除前述教育部门派出的以外,还有50年代军委系统派出的军事留学生800人,共青团中央派出138人。为执行各项苏、欧援建计划,“一五”期间由工业部门独立派出7800人去苏联、东欧工厂、矿山对口实习,学习工艺技术和管理,其中管理人员609人,工程技术人员4876人,工人2291人,其他44人。
五六十年代派出的1.8万多名留学人员全部回国,无条件地服从分配,愉快地奔赴祖国最需要的地方,奉献出自己的智慧和青春年华,成为后来发展工业和全面建立科研体系的骨干力量。
十一届三中全会以来,全国的工作转向以经济建设为中心,中国历史上第一次把改革开放列为国策。为学习和吸收国外的先进科技、经营管理经验及其它有益的文化,向世界开放,加速培养人才成为第一要务,从而开启了中国留学运动的一个全新时代。
1971年10月中国恢复在联合国的地位,打开了与西方各国经济技术交流的大门,为交换留学生创造了有利条件。1978年7月美国卡特总统科技顾问弗兰克·普雷斯(Dr. F Press)向方毅副总理发出邀请,请中国政府派代表团赴美商谈留学生计划。与美国达成协议后,国家教委陆续与英国(1979)、埃及(1979)、加拿大(1979)、荷兰(1979)、意大利(1980)、日本(1981)、联邦德国(1981)、法国(1981)、比利时(1981)、澳大利亚(1986)等国政府达成交换留学生协议。1978年12月,首批50名赴美留学人员到达华盛顿,进入各高等院校。从1978年到1989年这十年中,经国家教委派往上述各国的留学生达9.61万人。其中公费生近3万人。
中国大量派留学生的决定得到了海外科学界的热情支持。80年代初,李政道先生发起中美联合招考物理研究生计划,到1986年按此计划安排了700多名学生进入美国大学。1981年,康奈尔大学的吴瑞教授又倡议把此计划扩展到中美生物化学和分子生物学领域。同年,复旦大学名誉教授、哈佛大学化学系主任、美国科学院院士多林教授发起中美化学研究生计划。丁肇中先生于1982年提议设立实验物理研究生培养计划。陈省身先生于1982年倡议并组织实施选择赴美数学研究生项目。
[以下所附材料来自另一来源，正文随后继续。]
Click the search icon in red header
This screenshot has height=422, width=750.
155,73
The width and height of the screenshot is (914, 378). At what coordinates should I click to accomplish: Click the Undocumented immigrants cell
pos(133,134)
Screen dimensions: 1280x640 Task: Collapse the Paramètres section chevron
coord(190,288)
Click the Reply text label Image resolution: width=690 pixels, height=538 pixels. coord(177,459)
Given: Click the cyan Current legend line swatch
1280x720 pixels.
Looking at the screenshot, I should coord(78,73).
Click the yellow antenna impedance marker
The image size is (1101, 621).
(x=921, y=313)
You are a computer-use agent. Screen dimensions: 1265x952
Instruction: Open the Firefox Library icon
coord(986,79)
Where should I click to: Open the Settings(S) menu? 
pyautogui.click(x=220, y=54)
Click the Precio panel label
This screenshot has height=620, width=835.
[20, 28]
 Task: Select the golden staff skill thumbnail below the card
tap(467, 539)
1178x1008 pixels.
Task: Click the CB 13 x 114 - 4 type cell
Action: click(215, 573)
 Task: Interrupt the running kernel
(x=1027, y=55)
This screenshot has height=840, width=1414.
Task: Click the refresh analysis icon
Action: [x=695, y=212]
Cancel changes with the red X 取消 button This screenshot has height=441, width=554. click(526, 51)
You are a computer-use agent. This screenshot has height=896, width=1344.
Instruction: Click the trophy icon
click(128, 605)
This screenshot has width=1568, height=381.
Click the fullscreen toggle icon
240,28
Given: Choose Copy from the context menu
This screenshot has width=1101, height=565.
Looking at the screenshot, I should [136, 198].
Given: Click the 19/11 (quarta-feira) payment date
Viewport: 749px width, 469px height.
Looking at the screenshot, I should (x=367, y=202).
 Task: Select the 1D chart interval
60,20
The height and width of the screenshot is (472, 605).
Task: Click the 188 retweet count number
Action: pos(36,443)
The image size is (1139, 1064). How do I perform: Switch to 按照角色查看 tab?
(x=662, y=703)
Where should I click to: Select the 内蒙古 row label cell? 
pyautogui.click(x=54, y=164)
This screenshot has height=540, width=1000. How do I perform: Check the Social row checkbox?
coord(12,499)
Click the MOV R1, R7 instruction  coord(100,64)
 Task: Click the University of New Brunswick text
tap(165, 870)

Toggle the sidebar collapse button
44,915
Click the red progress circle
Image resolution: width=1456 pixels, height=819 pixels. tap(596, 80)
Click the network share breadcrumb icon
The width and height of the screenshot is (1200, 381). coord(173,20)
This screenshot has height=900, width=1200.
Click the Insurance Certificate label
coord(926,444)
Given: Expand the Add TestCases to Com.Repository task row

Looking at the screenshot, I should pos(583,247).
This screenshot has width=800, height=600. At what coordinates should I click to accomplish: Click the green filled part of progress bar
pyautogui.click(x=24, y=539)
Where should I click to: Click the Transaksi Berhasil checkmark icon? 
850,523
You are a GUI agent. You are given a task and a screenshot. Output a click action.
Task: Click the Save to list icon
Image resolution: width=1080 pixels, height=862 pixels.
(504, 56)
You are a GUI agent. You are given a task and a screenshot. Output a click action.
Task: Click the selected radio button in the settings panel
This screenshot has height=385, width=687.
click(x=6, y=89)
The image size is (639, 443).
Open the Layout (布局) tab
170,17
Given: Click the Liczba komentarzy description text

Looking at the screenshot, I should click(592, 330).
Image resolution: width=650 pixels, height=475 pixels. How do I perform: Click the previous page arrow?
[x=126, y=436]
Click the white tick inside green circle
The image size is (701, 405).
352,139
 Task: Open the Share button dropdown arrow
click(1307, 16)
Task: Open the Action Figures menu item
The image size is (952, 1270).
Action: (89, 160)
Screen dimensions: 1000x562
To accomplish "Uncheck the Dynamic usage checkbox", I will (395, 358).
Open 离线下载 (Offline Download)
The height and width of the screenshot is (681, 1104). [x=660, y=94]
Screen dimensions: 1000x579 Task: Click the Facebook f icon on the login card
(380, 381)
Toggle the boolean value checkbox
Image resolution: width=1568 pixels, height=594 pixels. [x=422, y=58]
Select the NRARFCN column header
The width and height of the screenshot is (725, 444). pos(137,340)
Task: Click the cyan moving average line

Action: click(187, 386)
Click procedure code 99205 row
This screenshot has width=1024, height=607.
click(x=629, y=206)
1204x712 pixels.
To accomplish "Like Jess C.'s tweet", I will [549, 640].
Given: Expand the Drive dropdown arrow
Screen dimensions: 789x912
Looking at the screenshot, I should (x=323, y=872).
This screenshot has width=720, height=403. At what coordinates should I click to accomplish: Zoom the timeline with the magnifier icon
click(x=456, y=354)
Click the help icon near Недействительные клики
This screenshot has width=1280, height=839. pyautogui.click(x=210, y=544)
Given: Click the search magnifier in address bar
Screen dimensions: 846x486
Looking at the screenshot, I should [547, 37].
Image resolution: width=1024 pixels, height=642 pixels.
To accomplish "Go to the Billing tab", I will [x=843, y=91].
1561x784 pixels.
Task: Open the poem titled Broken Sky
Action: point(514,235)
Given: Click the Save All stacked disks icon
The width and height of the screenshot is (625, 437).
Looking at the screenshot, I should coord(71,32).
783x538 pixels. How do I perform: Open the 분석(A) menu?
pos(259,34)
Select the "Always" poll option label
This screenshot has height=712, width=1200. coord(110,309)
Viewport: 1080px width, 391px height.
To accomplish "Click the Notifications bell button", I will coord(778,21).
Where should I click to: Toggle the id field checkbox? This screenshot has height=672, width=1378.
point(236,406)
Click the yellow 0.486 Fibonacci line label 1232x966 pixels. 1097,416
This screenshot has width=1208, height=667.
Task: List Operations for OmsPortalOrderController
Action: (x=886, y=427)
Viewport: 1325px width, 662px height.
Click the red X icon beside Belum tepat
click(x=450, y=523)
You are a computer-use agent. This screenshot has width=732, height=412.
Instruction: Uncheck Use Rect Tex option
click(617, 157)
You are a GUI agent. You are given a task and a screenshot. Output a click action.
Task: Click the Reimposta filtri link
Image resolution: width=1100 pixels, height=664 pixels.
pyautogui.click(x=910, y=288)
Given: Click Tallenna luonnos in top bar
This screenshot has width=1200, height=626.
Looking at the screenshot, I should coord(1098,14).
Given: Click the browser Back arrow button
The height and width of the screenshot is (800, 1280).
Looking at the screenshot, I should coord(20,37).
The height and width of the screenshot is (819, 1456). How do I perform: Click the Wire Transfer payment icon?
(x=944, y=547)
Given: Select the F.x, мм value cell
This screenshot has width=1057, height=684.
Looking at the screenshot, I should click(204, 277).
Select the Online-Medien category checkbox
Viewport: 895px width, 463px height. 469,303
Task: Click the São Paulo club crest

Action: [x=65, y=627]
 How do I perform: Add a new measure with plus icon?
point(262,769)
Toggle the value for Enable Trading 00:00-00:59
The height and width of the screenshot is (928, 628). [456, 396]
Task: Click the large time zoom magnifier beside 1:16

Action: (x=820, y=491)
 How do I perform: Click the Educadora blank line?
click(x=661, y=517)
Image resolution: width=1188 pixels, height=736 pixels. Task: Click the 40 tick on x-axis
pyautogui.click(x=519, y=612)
中国大规模派遣留学生的决定还得到海外民间和官方各种基金会的热情赞助。首先为留学生提供奖学金的有美国李氏基金会(The Li Foundation,1982)、包玉刚捐设的包兆龙留学生奖学金(1983)等。1985年,包玉刚致信邓小平和英国首相撒切尔夫人,提议设立“中英友好奖学金计划”,包爵士及其家属认捐1400万英镑,中国政府出资1400万英镑,英国政府从外援基金中拨资700万英镑,由英国文化委员会在英国本土实施该计划。1986年6月,三方在伦敦签署备忘录,成立“中英友好奖学金计划委员会”,每年支持350—420名中国研究生和学者到英国大学和研究机构从事学习和学术研究。
从1979到2000年,仅由中国教育部门向西方国家派出的留学生就达45万多人,分布在100多个国家和地区。其中美国20万、日本5.5万、加拿大3.8万、英国3.65万、德国2.6万、澳大利亚1.78万、法国1.63万、俄罗斯1.18万。还有大批青年通过亲友和其他渠道出国留学,未包括在教育部门统计之内。
这第十代留学生,很多已经回国,成为发展我国科学技术、高技术产业和推动社会进步的骨干力量。仍在国外学习或工作的学子们,也在寻找机会,珍惜机遇,用各种方式为祖国的振兴和人类科学事业的进步贡献力量。